A sage grouse faces a camera from a lek near the Louse Canyon geographic management area and McDermitt, Oregon.

A sage grouse. Bureau of Land Management Oregon/Flickr

A federal judge has ruled for a third time that the Interior Department failed to protect greater sage grouse habitat when it issued oil and gas lease sales spanning more than a million acres of public lands in Wyoming, Montana and the Dakotas.

On Friday, Chief Judge Brian Morris of the U.S. District Court for the District of Montana found that Interior failed to prioritize development outside of the bird’s habitat, as required under agency policy established in 2015. He ordered the lease sales to be tossed out.

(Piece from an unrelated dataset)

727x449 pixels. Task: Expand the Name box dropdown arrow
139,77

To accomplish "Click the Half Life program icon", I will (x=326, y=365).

The ruling resolves the third phase of litigation before Morris that challenged a series of lease sales held in the Great Plains from 2019 and 2020, as the first Trump administration sought to expand domestic oil and gas drilling. The new leasing came after the Obama administration introduced protections for sage grouse on public lands in an effort to keep Interior from having to list the bird as endangered.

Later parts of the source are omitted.